Problem description: Please pick out and copy every line of the material below that contains the string "section". Case counts.
--- start of Material supplied ---
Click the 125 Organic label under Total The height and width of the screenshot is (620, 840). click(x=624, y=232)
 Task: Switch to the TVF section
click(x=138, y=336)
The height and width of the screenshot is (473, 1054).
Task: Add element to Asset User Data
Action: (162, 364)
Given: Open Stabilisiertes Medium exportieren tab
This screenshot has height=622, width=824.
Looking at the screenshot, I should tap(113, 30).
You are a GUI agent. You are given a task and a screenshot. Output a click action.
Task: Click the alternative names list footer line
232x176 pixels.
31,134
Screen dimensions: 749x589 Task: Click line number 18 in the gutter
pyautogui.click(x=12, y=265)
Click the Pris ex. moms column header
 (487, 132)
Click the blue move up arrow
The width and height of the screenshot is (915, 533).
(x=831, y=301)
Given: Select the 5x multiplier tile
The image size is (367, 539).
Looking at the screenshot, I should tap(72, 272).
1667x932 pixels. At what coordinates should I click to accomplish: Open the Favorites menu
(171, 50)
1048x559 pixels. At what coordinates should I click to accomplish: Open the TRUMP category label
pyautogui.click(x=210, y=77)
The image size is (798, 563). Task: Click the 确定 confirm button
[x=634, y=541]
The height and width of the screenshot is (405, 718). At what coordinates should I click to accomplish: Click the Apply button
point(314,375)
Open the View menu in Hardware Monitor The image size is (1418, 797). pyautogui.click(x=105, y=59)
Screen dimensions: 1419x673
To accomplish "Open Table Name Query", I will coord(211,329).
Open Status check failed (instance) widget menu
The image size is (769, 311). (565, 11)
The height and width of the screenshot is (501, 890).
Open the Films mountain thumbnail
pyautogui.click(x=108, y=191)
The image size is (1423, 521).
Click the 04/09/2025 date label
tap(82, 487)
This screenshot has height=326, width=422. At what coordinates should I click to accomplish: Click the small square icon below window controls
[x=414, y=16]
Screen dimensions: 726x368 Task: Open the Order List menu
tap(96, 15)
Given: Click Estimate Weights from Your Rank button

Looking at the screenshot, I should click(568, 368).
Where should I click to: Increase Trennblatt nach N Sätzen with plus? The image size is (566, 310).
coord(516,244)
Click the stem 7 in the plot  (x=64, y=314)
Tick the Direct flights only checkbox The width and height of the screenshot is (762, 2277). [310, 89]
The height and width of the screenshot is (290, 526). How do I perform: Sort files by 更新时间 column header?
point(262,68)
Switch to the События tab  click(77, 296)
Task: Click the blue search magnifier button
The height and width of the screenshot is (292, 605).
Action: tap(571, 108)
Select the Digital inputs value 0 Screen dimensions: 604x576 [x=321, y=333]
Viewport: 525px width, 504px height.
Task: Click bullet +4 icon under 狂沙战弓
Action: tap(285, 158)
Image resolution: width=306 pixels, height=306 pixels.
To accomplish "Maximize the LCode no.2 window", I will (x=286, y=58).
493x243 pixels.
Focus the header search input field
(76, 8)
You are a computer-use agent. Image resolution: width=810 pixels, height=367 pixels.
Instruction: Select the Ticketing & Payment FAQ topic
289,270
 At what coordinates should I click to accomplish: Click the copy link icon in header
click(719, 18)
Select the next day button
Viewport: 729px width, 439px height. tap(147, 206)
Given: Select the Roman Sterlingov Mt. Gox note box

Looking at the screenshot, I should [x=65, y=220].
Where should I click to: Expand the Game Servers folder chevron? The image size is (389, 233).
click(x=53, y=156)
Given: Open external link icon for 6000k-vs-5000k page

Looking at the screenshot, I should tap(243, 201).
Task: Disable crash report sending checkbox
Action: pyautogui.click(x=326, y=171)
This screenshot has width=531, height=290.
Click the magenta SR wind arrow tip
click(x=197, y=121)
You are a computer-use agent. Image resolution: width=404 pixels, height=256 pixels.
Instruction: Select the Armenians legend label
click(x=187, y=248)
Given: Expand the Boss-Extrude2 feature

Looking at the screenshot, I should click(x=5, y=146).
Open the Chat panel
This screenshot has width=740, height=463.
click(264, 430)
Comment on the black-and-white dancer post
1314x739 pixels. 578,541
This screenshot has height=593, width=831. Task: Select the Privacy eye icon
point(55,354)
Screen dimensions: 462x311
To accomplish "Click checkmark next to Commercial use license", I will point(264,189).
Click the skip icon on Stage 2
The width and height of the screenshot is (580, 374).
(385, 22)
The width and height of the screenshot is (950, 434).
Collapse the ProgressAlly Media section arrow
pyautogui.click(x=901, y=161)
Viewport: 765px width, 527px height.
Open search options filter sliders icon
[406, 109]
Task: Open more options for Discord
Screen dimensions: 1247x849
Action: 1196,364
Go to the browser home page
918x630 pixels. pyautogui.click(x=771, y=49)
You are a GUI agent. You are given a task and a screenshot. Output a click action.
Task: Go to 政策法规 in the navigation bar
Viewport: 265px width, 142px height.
--- end of Material supplied ---
The solution:
 Task: Switch to the TVF section
Collapse the ProgressAlly Media section arrow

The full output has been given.